== Extract provided ==
Segment Open

The Potwell Inn allotment is turning out to be a laboratory in which the plants do all the work and, at best, we’re the cleaners and porters who help out. Not only are we not the experts in all this, but it transpires that the plants don’t much need an expert. As allotmenteers we provide room service for the plants, a bit of weeding and feeding here and there and perhaps a bit of pillow plumping while they get on with doing remarkable things.
It hasn’t all been a trip down the primrose path, though. While I was confined to the flat I got on with a few more computer moving jobs and while I was setting up a redirect on one of my old email accounts, I inadvertently created a logical argument that repeatedly copied copies of copies of emails back to their original senders, and one poor friend received 135 of his own emails before I noticed something wrong and pulled the plug. So If you happen to be one of the afflicted ones, please accept my apologies. As one of the victims said – ‘what is it about old people and technology?’ – I hope we’re still friends!
Then yesterday evening we went off to the AGM of the allotment society. The business part of the meeting was chaired with great efficiency so it was over in 3/4 hour and then after the inevitable tea and cake we had a talk given by Rob Solari from the Isle of Wight Garlic Farm. Talks can be anything from lethally sleep inducing to full-on loin girders. Rob’s talk fell into the second category and in about an hour we realized how much we still have to learn about growing garlic. So much so that we were planning to change our whole approach by the time we got back home and by this morning we’d got a much clearer idea of what we would try to do this coming season.
What was also fascinating was some of the biochemistry of the health benefits of garlic. Raw is better than cooked, for instance, although that’s intuitively true. But I hadn’t known how much better it is to crush rather than chop the garlic. I didn’t know that an infusion of elephant garlic leaves can deter slugs, or how to grow truly giant bulbs over two seasons, or that garlic shouldn’t be grown with peas, beans, asparagus, sage or parsley – hmmm – a bit of plant moving called for there; or that hardneck scapes taste lovely. Isn’t it terrific to listen to someone who really knows their subject. I was so inspired I googled up a scientific monograph on garlic and bought it online. Luckily Rob has a stall at the Christmas Market here and we can buy the bulbs we now know we need to plant.
All this leaves me with a bridge to cross, because I have a visceral dislike of raw garlic – and I’m not the only one; one of our allotmenteering neighbours spent the whole talk with a giant handkerchief pressed to her nose. But the health benefits are so well established it would be marvellous if I could develop a taste for it. RS Thomas used to eat bulbs of the stuff, but then not many people wanted to talk to him, with or without garlic breath. I used to work with twin brothers, welders, who would eat raw onions with a penknife as if they were apples, but I’m not sure I could stop myself from gagging. However, the experiment must be done! I’ll say the missionary’s prayer ‘ “Lord, if I get it down will you keep it down?” and my new life will begin – or not as the case may be. But I had a quick look at one scientific paper earlier on, and I read a section from James Wong’s book “How to eat better” and all is not lost because there are workarounds that I can experiment with.
And just to finish, we were given some black garlic to try and it’s beyond delicious. It’s ‘fermented’ at 60C for a month at high relative humidity and it emerges as a sweet black mildly garlic flavoured paste. You could eat it with a teaspoon it’s so good.

Segment Closed

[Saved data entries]
Segment Open

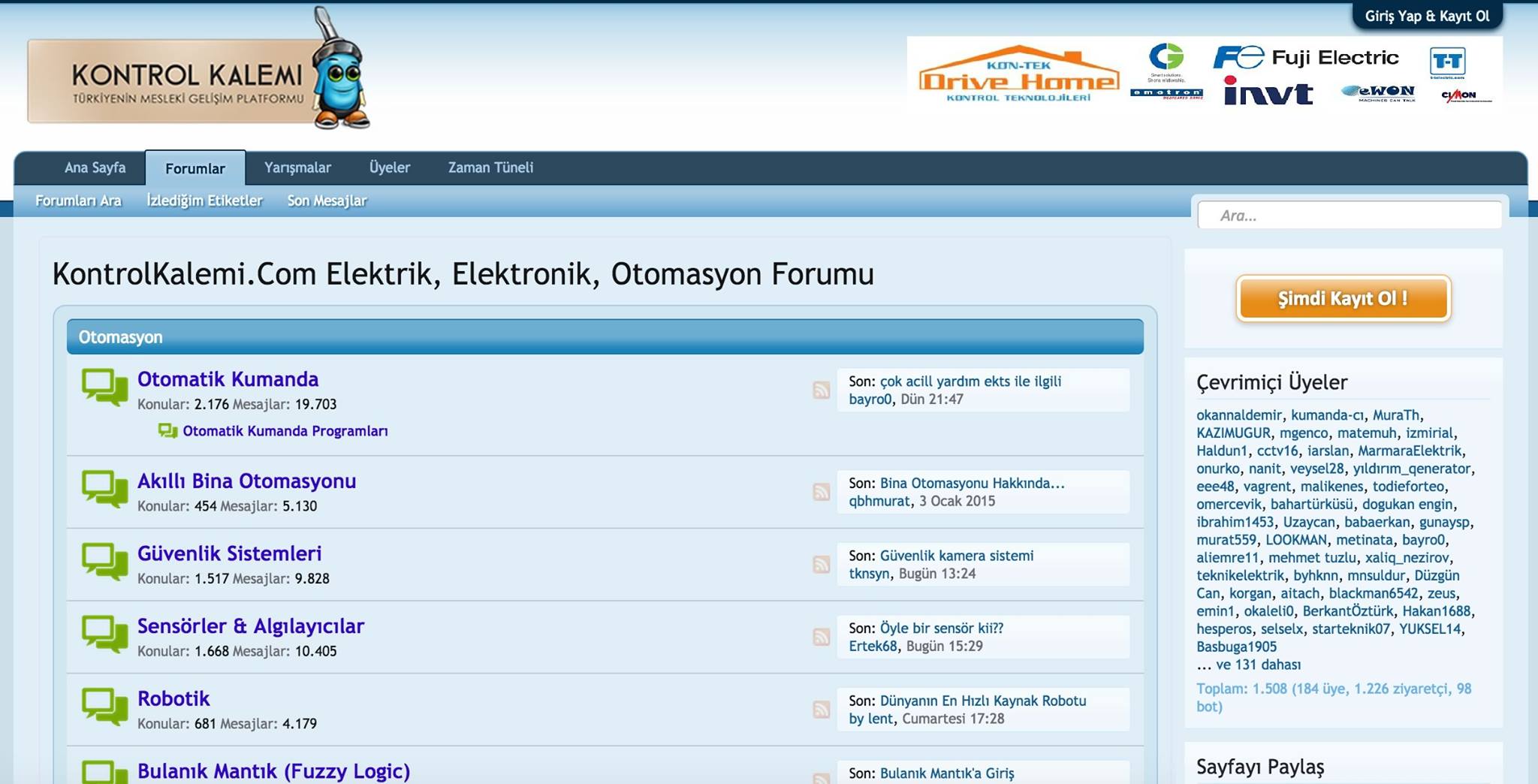Open the Forumlar tab
1538x784 pixels.
[195, 168]
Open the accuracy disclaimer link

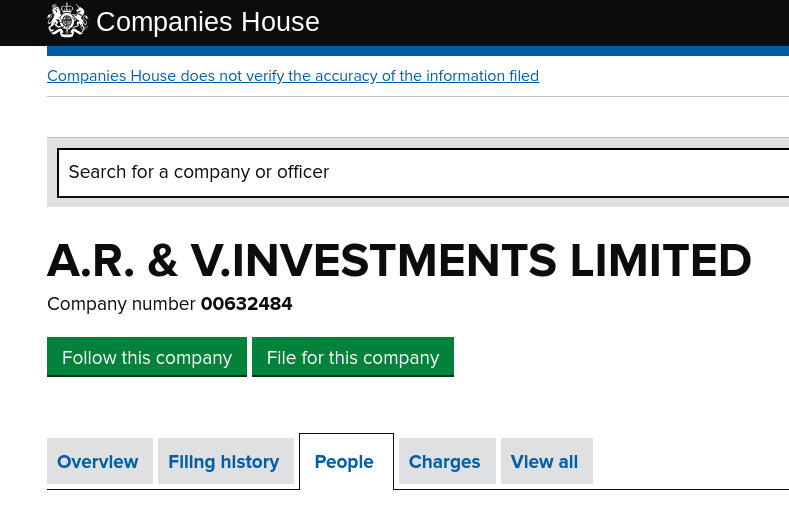(x=293, y=76)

Segment Closed

== Task list ==
#1 In the allotment post, condense the paragraph beginning "What was also fascinating" into a bulleted list of its main facts.
#2 According to the allotment post, how is black garlic made?
You won't need the items for any of this.

== Results of the tasks ==
#1
- Raw garlic is better for health than cooked garlic.
- Crushing garlic is much better than chopping it.
- An infusion of elephant garlic leaves can deter slugs.
- Truly giant bulbs can be grown over two seasons.
- Garlic shouldn't be grown with peas, beans, asparagus, sage or parsley.
- Hardneck scapes taste lovely.
- The writer bought a scientific monograph on garlic online.
- Rob has a stall at the Christmas Market, where the needed bulbs can be bought.

#2 It is fermented at 60C for a month at high relative humidity.